Last year voters approved a $675 million bond proposal that was championed as an environmental protection bill. According to The Detroit News, roughly half this money has been earmarked for environmental clean-up. The rest is being distributed for such items as parks and recreation improvements, a community center, and a handful of studies. One expenditure provides us with a case study in how not to involve the private sector in environmental protection.
From its bond proceeds the state issued a $650,000 grant to a Wisconsin-based firm, HydroLink, Inc. for development of a cross-lake ferry dock. This is no ordinary pork-barrel project. HydroLink will use taxpayer subsidies to compete head-to-head with the unsubsidized, Michigan-based, private firm, Lake Michigan Carferry.
The idea of the state jump-starting a business is bad enough. But to do so in competition with a taxpaying private firm that pays its own way reeks of cronyism and harks back to Michigan's early days as a state. In the late 1830s and 1840s, state government was heavily involved in deciding which companies should build and/or maintain railroads, canals, and other enterprises. This ideathat government can successfully predict economic winners and loserswas a financial disaster.

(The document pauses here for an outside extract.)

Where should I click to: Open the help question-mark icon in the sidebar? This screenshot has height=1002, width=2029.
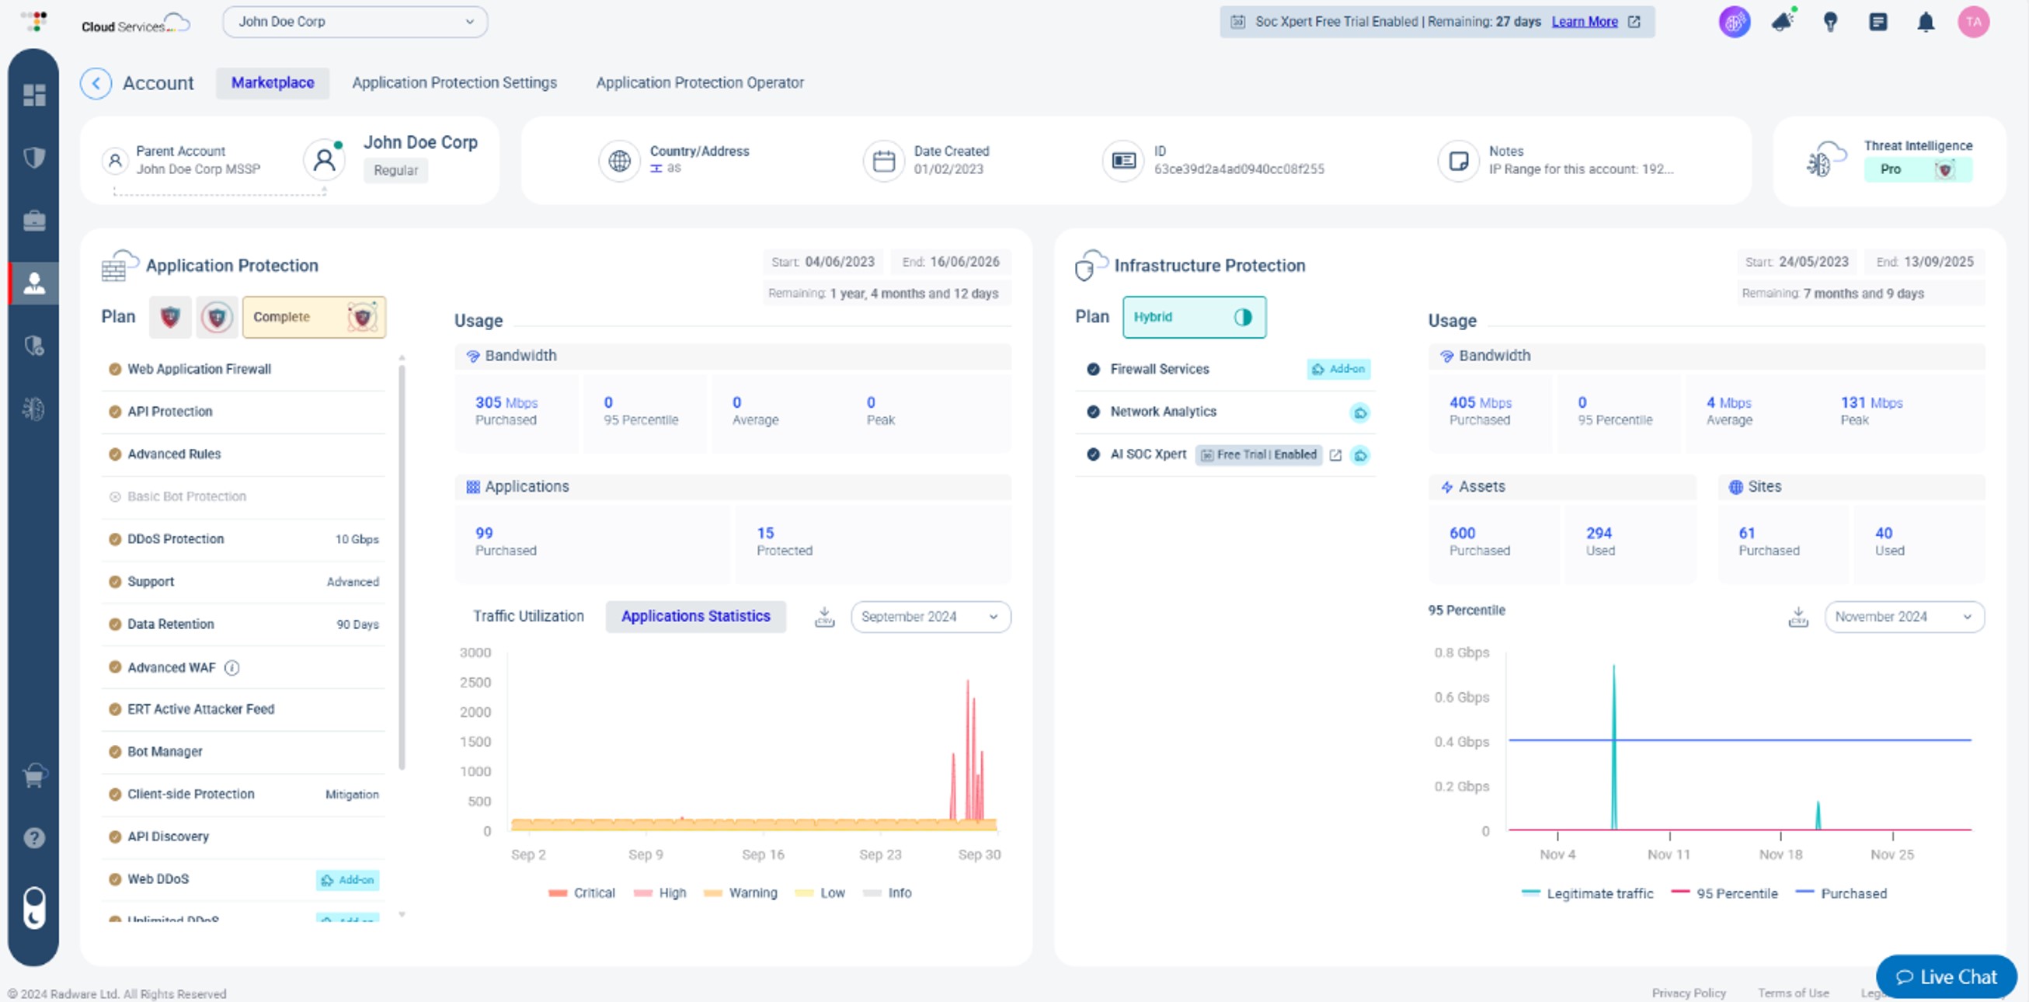coord(34,837)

Now, history is repeating itself: State bureaucrats believe they can pick winners and losers in the economy by handing out favors to one business, while ignoring others.
In this case, here's what the bureaucrats failed to note: The Wisconsin business that will benefit from this $650,000 subsidy from Michigan taxpayers is up to his eyeballs in back taxes, bad debts and bankruptcies and has never run a ferry service before.

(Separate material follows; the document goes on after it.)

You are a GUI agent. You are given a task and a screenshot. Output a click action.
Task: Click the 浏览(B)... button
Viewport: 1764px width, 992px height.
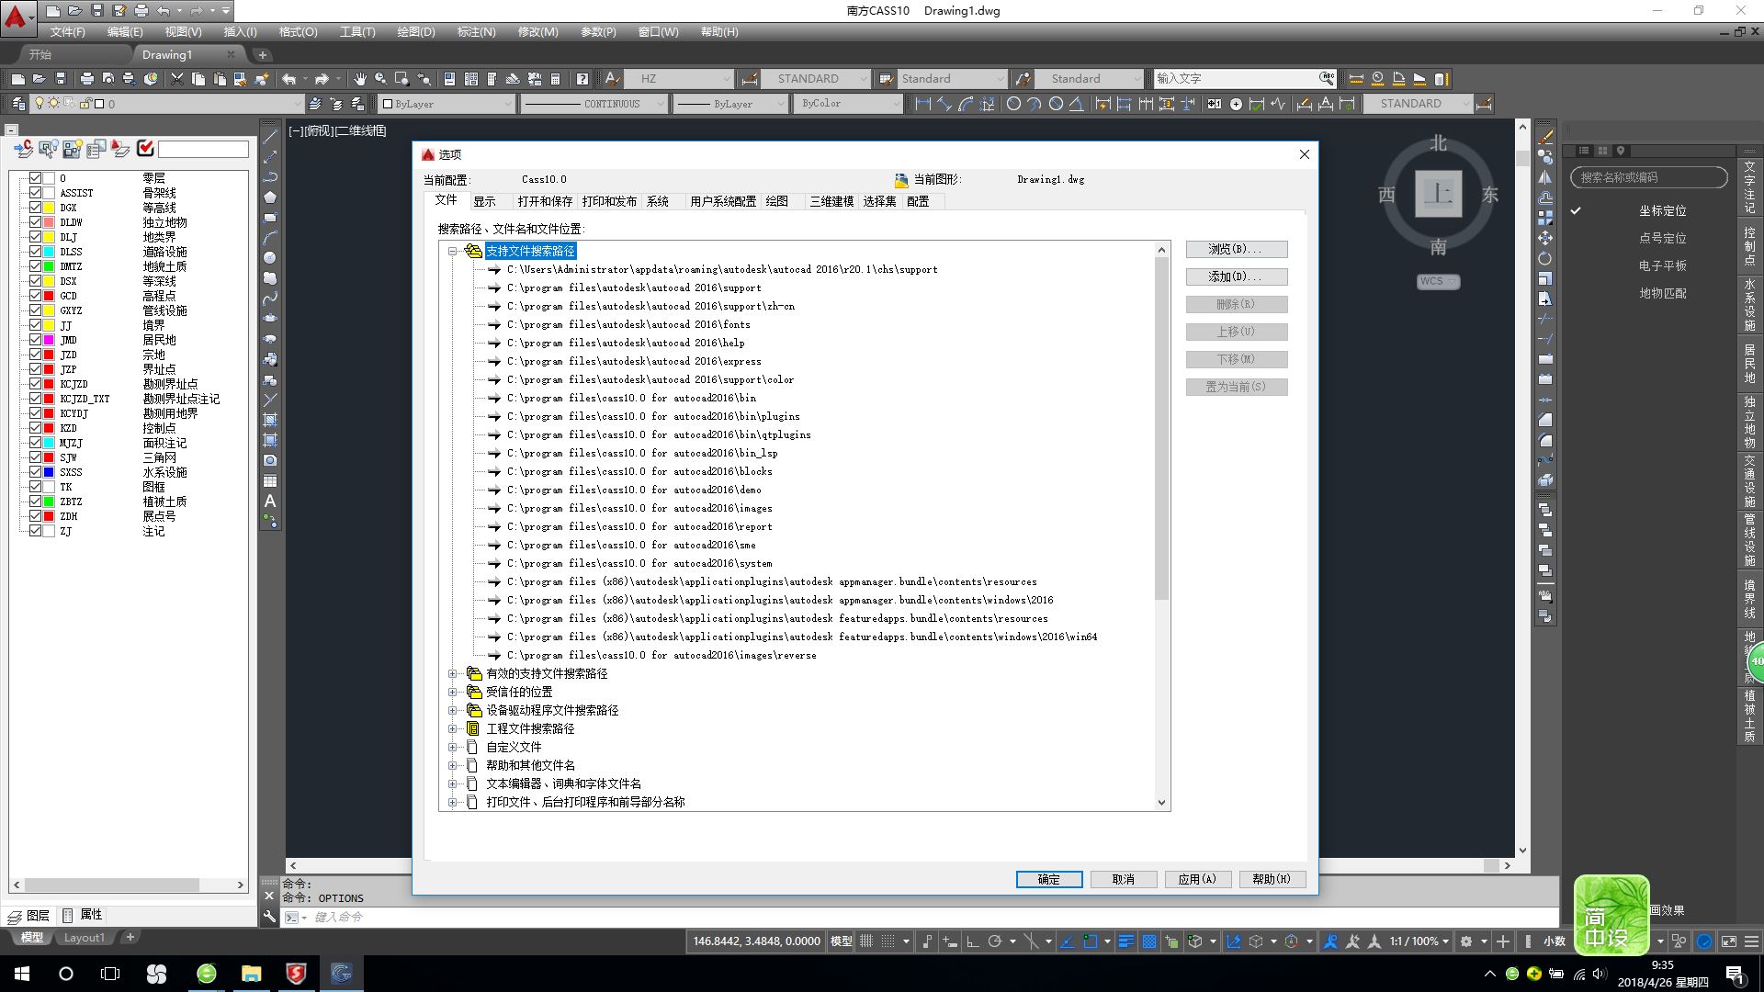pyautogui.click(x=1236, y=249)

This case is typical of what happens when government bureaucrats try to take the reins of free enterprise into their inexperienced hands. It is high time for the Michigan legislature and the general public to privatize economic growth. Spending public money in ways that compete against tax-paying, unsubsidized Michigan companies is not "economic development." It is economic nonsense.
Michigan taxpayers and environmentalists deserve better.